RavinderSingh13 · Accepted Answer

EDIT: Since OP wants to concatenate values of same index so adding that solution here.

df.groupby(df['Key'].replace(regex=True,to_replace=r'(C[0-9]+).*',value=r'\1'))\
['Predictions'].apply(lambda x: ','.join(map(str,x)))

Above will concatenate them with , you could set it to null or space as per your need in lambda x: ',' section.

Could you please try following.

df.groupby(df['Key'].replace(regex=True,to_replace=r'(C[0-9]+).*',value=r'\1')).sum()

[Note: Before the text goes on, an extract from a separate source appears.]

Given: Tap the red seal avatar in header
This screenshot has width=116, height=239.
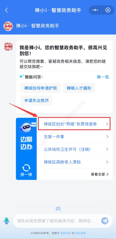Looking at the screenshot, I should pyautogui.click(x=8, y=26).
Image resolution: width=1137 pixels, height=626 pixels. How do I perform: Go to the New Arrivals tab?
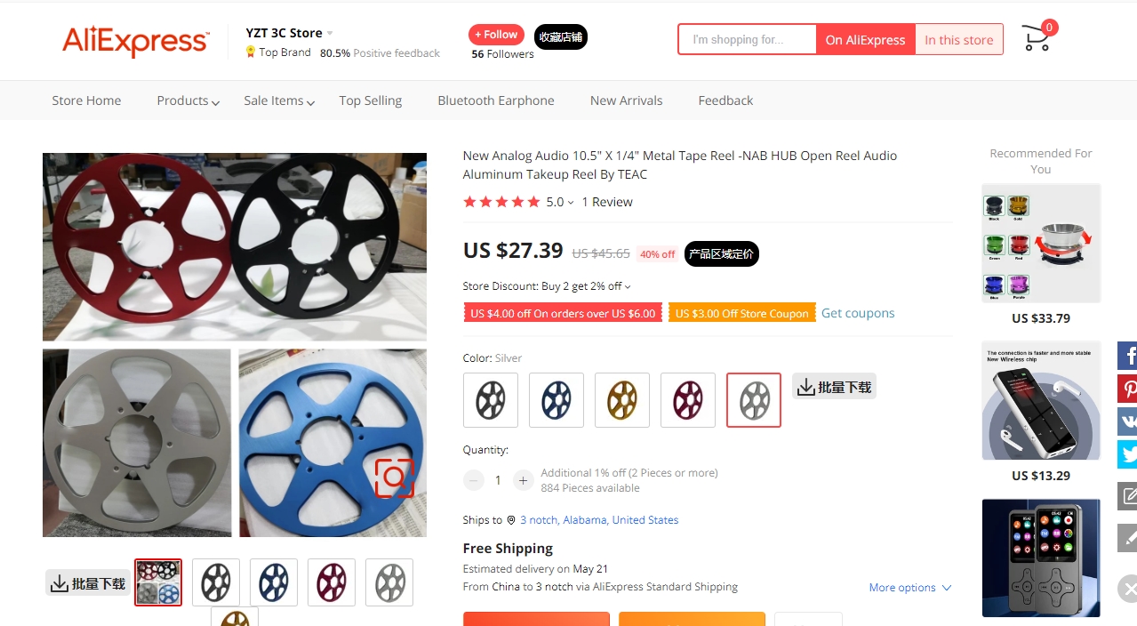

OR with resetting index try:

df.groupby(df['Key'].replace(regex=True,to_replace=r'(C[0-9]+).*',value=r'\1')).sum()\
.reset_index()

Explanation: Adding explanation for above code.

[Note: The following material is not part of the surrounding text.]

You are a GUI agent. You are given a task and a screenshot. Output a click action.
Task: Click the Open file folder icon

df.groupby(df['Key'].replace(regex=True,to_replace=r'(C[0-9]+).*',value=r'\1')).sum()

df.groupby: Means use groupby for df whatever values passed to it.
df['Key'].replace(regex=True,to_replace=r'(C[0-9]+).*',value=r'\1'): Means df's key column I am using regex to replace everything after Cdigits with NULL as per OP's question.

.sum(): Means to get total sum of all similar 1st column as per need.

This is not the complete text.